The timing of the slow wave recorded at each electrode was marked at the moment of the most rapid negative deflection. All of these times, relative to the time of the first detected slow wave (that on electrode 6), were then plotted on a grid representing the original recording sites, as shown in Fig. 1DGo. To visualize the spread of propagation, lines (isochrones) were drawn around areas that were activated in successive time steps. In the case of the slow wave, isochrones were drawn every 250 ms. The slow wave map in Fig. 1EGo shows the gradual spread of the waveform through the tissue by using isochrones separated by different-colored bands. The sites of the recording electrodes are shown by the black dots, which also provide an indication of the resolution used in the reconstruction of this propagation. If the quality of the recording at an electrode was too poor or if no slow wave was detected, then the electrode site was left blank (indicated by empty circles). Slow wave maps reconstructed in this way visualize the spread of the most rapidly depolarizing leading edge of the slow wave (2).

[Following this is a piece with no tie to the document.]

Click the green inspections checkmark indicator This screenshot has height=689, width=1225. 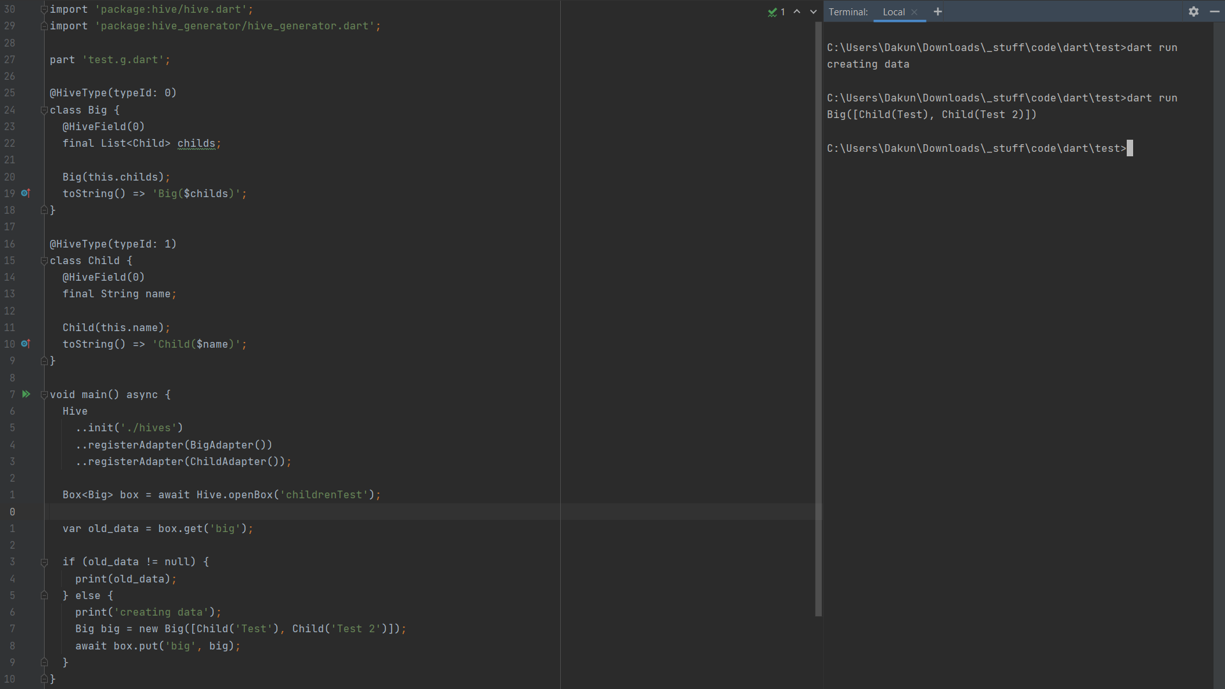773,11
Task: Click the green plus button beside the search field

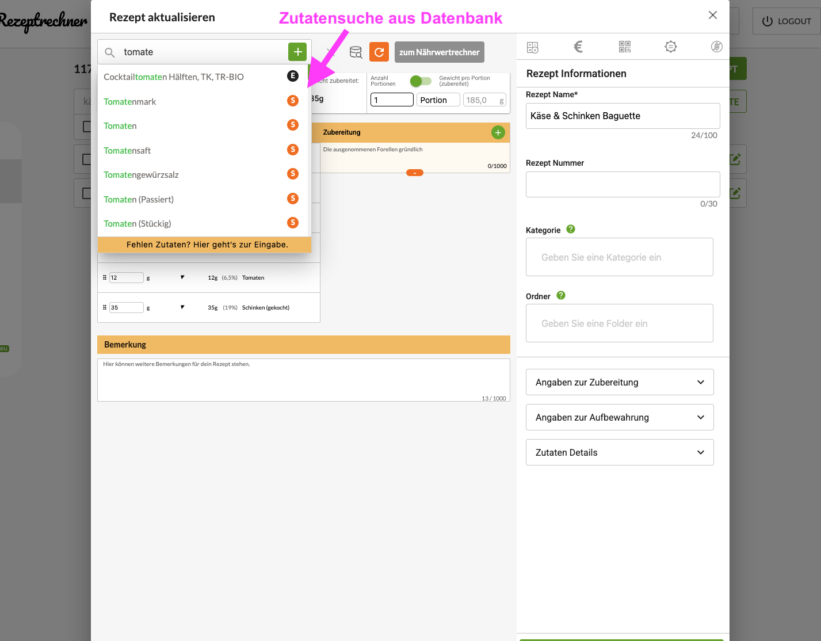Action: (297, 52)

The example in Fig. 1EGo shows that the first activity (t = 0) was detected in the upper part of the preparation and that the slow wave propagated from this site in all directions. After 1.75 s, a second slow wave originated in the lower right corner of the mapped area. Both slow waves then propagated toward each other and collided at t ~ 2 s. In the feline duodenum, such pairs of pacemaker areas are regularly seen. In addition, areas of pacemaking are not fixed and commonly shift from one site to another (8).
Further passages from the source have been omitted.